Record excerpts:
## start
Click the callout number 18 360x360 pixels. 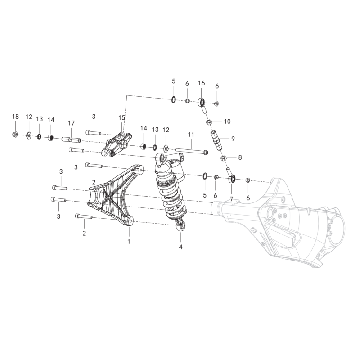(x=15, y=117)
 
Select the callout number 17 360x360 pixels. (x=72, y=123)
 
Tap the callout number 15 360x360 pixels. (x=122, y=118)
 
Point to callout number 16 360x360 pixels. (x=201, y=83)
## end
## start
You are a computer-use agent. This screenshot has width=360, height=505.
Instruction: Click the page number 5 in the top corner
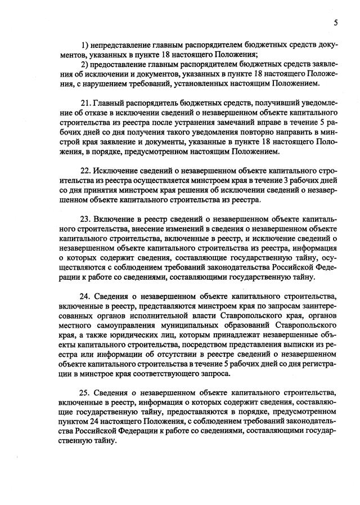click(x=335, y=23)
## end
## start
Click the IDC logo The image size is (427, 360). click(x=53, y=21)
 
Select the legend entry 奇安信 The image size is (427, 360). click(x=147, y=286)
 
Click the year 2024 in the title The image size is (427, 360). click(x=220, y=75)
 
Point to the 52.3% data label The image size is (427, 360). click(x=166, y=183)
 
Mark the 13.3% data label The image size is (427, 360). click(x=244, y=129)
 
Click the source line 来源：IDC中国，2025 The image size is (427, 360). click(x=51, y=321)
## end
What to do: Write out everything from the line containing "You are a computer-use" down to the line containing "click(x=335, y=23)", both included, and leave the pictures out.

Solution to this problem:
You are a computer-use agent. This screenshot has width=360, height=505.
Instruction: Click the page number 5 in the top corner
click(x=335, y=23)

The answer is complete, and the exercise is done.